We tend to play Stones (nice slide work on Sister Morphine, for example), Neil Young, etc.
as a side note, hopefully very soon I will be able to make a posting in the Vintage section 

so, what is the tuning you would recommend for me?
I have seen suggestions of open E, G or D, and so far the most interesting tuning I have seen is C6 (C chord on lower 3 strings, Am on the top 3 strings).


----------



## fraser (Feb 24, 2007)

no idea on the stones or neil young,
but im really big on gm and dm, as well as straight up g and d.
not sure how the minor tunings translate in a band setting tho-
one of the reasons i use them is how great they sound unaccompanied.
its like the minor tunings help in setting a mood- a big advantage when playing solo, at least to me.


----------



## six-string (Oct 7, 2009)

i didn't even know you could tune a lap steel?.
i thought they were like banjos and just played in random tuning.
......joe king.


----------



## 2manyGuitars (Jul 6, 2009)

Just got back from a weekly jam and took along my Rickenbacher Silver Hawaiian for the first time.
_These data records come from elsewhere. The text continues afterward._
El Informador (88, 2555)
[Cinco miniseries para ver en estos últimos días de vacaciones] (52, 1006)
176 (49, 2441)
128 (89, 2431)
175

Sat in on a few songs using open G (the songs were in various major and minor keys) and it seemed to work well for most stuff. I've just started fooling around with C6 but I'm not good enough yet to explore the full potential of it.


----------



## Mooh (Mar 7, 2007)

I like open G as a kind of default tuning for lapsteel, but sometimes there's benefits to other tunings and open Dm or Em work for me. However I rarely use anything other than open G live simply because of the retuning hassle. I like the C6 tuning but I've been lazy about using it lately.

Peace, Mooh.


----------



## Milkman (Feb 2, 2006)

Mooh said:


> I like open G as a kind of default tuning for lapsteel, but sometimes there's benefits to other tunings and open Dm or Em work for me. However I rarely use anything other than open G live simply because of the retuning hassle. I like the C6 tuning but I've been lazy about using it lately.
> 
> Peace, Mooh.


Me too.

Open G works for most things.


----------



## bagpipe (Sep 19, 2006)

I stick to open E on my lapsteel and my slide guitar. Drop down to Em if I want gloomy and depressing. C6 seems to be very versatile, but I think it would take a lot of playing it exclusively to get to the point where I could solo in it. It's also no good whatsoever for most of the classic blues or rock slide stuff.


----------



## hollowbody (Jan 15, 2008)

I dabbled in C6 for a while, but yeah, like bagpipe said, it would require a large investment of my time to get it up to snuff and I'm much more comfortable in Open G anyway. Plus, I hardly ever play lap-steel, so it doesn't make sense to spend tons of time trying to master a new tuning.


----------



## bagpipe (Sep 19, 2006)

I had to search for this - I haven't seen in a while. To me, this is classic Lap Steel playing in C6. Check out the fluent bar slants he pulls off too. That's years of practise right there:

[YOUTUBE]ELiPYTWUIFQ[/YOUTUBE]


----------



## puckhead (Sep 8, 2008)

bagpipe said:


> I stick to open E on my lapsteel and my slide guitar. Drop down to Em if I want gloomy and depressing. C6 seems to be very versatile, but I think it would take a lot of playing it exclusively to get to the point where I could solo in it. *It's also no good whatsoever for most of the classic blues or rock slide stuff*.


thanks. i think that's the magic words that I was looking for.
I'll start out in G, then


----------